(Entries from a dataset)
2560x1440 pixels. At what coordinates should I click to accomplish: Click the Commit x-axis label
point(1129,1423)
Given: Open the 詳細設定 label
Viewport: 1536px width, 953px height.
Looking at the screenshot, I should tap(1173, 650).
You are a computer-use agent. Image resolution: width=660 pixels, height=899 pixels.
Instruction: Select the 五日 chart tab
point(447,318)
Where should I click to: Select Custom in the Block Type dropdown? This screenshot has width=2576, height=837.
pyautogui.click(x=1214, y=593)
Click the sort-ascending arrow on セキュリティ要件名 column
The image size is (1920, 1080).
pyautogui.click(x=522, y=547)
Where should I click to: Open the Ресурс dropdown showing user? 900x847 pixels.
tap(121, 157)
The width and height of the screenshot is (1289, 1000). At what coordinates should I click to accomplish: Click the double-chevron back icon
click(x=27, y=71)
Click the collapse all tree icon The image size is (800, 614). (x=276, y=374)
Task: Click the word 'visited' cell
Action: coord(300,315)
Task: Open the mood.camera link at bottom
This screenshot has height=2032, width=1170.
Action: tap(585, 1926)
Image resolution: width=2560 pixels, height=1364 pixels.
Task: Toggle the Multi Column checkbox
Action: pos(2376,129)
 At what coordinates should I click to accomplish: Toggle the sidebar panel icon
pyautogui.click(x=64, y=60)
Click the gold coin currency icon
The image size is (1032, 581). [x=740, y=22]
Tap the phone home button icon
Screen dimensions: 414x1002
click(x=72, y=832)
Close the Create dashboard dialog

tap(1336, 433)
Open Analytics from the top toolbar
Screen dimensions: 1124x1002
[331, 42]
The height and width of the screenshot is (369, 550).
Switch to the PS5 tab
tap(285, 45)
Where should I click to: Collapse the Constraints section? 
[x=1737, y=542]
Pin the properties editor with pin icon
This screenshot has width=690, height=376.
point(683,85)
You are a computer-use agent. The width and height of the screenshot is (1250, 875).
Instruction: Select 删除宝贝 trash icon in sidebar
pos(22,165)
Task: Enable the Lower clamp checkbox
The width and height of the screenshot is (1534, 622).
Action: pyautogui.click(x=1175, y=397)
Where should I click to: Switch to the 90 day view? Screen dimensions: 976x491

Problem: Repeat the lines of the listing above exactly, from the line containing "You are a computer-use agent. The" through the end of the listing, inclusive.

Correct result:
You are a computer-use agent. The width and height of the screenshot is (1250, 875).
Instruction: Select 删除宝贝 trash icon in sidebar
pos(22,165)
Task: Enable the Lower clamp checkbox
The width and height of the screenshot is (1534, 622).
Action: pyautogui.click(x=1175, y=397)
Where should I click to: Switch to the 90 day view? Screen dimensions: 976x491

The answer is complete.